_WHAT NEEDS TO BE DONE:_
Rewrite as a numbered list the rows from the line that contains "You are a computer-use" through the line that contains "Looking at the", dropping any blank lines.

### DATA SUPPLIED ###

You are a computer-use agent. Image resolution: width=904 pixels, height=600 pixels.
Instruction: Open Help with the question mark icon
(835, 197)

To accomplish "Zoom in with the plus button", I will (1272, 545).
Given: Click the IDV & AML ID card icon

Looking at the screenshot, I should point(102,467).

###
### DATA SUPPLIED ###

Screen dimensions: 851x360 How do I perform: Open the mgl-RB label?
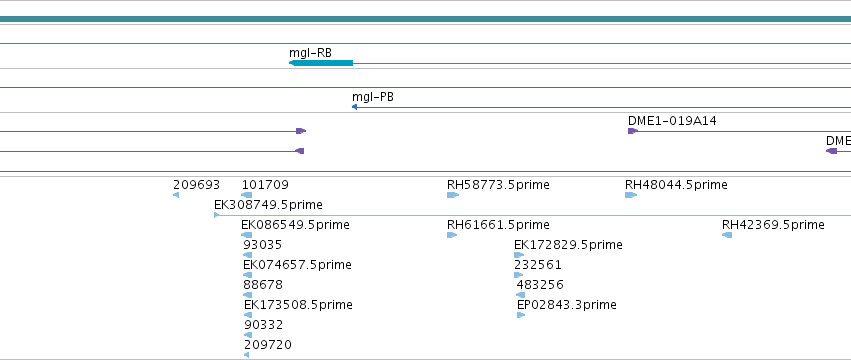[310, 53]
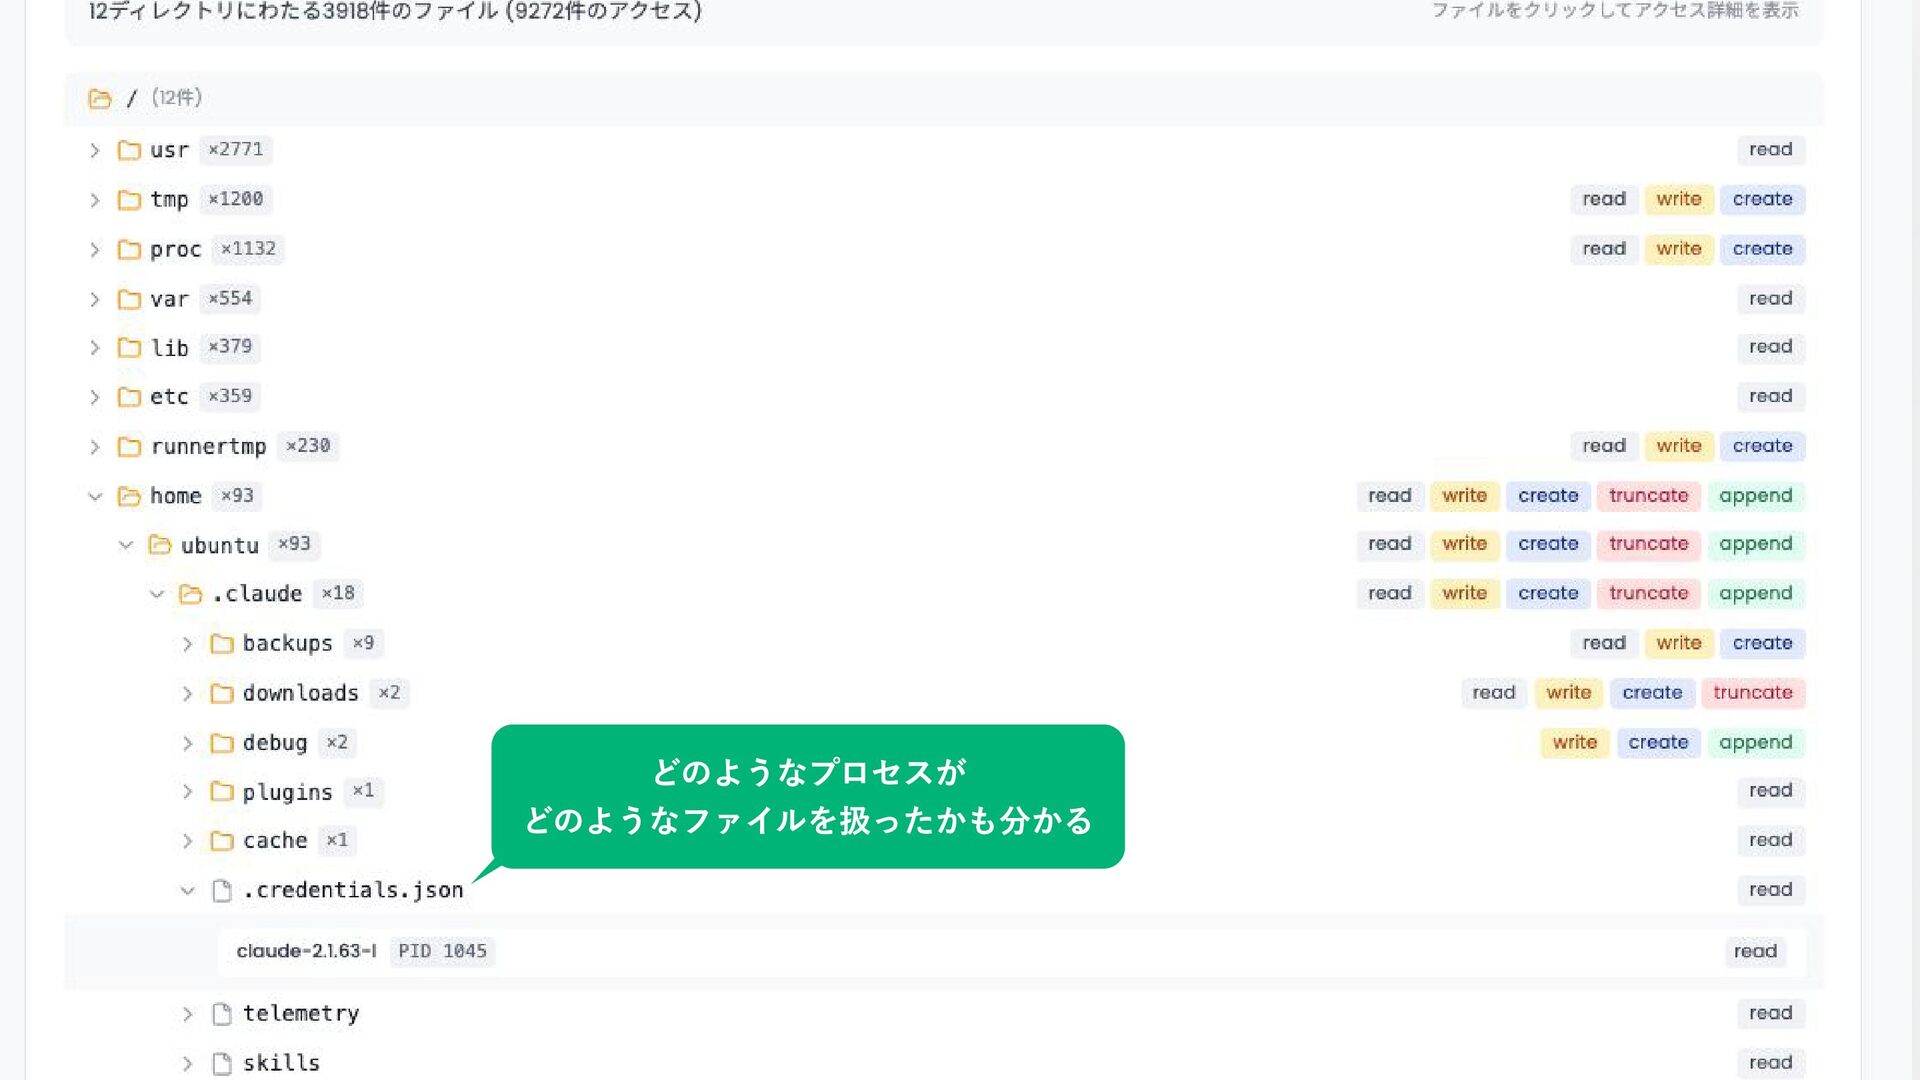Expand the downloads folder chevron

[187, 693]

###

_FULL SOLUTION:_
1. You are a computer-use agent. Image resolution: width=904 pixels, height=600 pixels.
2. Instruction: Open Help with the question mark icon
3. (835, 197)
4. To accomplish "Zoom in with the plus button", I will (1272, 545).
5. Given: Click the IDV & AML ID card icon
6. Looking at the screenshot, I should point(102,467).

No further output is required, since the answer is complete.